__Extracted records__.
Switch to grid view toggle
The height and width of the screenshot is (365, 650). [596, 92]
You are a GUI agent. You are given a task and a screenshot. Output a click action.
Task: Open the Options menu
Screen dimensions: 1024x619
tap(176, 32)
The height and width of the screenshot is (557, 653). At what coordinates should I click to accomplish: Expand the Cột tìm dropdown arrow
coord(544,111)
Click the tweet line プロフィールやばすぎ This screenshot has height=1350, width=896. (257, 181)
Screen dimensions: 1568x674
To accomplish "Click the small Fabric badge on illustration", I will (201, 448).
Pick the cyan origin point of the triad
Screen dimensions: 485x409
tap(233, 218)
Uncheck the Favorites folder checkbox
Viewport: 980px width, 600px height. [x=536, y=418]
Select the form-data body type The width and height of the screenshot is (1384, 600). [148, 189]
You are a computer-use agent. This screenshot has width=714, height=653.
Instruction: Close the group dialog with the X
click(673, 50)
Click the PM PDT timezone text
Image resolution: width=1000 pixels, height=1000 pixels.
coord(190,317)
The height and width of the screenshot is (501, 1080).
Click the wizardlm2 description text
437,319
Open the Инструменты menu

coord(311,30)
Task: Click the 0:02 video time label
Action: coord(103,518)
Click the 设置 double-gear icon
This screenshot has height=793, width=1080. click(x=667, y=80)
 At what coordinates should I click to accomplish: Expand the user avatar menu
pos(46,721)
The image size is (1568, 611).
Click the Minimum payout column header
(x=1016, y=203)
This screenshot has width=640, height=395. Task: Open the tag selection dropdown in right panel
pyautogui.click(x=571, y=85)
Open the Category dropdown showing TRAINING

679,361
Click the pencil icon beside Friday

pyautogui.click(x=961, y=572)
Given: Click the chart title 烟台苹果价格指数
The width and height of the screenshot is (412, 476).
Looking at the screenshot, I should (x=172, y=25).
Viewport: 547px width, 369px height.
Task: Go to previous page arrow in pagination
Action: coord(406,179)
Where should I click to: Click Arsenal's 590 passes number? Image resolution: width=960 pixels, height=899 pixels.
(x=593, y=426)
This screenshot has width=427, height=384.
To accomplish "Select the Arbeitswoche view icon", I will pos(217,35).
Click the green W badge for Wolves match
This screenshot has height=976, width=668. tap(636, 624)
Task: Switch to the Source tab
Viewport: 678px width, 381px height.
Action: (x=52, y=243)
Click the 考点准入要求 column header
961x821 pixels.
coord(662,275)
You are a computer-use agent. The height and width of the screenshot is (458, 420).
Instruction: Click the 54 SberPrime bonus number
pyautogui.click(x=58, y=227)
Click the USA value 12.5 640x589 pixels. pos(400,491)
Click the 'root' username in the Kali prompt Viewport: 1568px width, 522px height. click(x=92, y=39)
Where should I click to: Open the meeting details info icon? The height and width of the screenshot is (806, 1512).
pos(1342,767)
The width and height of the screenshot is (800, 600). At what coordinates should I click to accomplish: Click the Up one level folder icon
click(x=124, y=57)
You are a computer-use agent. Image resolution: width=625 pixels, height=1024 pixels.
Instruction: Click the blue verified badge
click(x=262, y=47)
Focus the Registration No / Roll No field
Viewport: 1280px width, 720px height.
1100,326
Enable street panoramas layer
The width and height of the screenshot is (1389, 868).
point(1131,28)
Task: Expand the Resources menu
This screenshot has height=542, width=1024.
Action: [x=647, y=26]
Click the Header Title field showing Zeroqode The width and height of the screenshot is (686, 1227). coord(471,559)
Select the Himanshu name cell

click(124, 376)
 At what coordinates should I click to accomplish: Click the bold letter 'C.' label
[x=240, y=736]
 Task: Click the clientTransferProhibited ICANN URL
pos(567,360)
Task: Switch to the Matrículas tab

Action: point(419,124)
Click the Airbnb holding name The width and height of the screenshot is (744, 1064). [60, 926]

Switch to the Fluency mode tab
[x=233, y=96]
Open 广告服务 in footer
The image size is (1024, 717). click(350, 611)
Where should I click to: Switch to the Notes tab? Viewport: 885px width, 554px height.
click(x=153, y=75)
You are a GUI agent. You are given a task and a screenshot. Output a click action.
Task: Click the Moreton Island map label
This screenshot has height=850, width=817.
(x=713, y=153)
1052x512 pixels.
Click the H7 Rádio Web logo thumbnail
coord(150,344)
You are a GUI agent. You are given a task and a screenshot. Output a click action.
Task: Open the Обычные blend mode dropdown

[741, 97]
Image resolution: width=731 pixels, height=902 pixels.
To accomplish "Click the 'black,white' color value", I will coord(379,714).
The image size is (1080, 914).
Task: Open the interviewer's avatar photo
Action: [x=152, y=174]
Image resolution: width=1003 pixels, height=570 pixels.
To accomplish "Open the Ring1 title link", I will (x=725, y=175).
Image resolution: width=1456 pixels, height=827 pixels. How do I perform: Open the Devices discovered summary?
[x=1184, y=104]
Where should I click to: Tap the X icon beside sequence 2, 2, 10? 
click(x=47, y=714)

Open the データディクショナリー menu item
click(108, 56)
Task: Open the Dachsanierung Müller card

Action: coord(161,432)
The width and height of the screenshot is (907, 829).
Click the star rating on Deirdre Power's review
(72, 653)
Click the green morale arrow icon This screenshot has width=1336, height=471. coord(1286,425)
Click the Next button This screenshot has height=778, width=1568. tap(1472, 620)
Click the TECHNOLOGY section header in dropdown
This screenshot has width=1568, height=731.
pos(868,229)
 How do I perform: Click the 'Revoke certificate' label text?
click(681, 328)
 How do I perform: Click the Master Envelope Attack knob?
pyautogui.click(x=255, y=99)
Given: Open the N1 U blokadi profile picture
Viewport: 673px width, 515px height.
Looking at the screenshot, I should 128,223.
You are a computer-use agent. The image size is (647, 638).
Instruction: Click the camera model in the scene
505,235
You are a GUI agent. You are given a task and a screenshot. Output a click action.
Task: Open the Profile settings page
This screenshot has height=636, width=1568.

__Requirement__.
Your task is to copy every line in the entries that holds the string "computer".

__Expected answer__.
You are a computer-use agent. This screenshot has width=714, height=653.
You are a computer-use agent. The height and width of the screenshot is (458, 420).
You are a computer-use agent. Image resolution: width=625 pixels, height=1024 pixels.
You are a computer-use agent. The image size is (647, 638).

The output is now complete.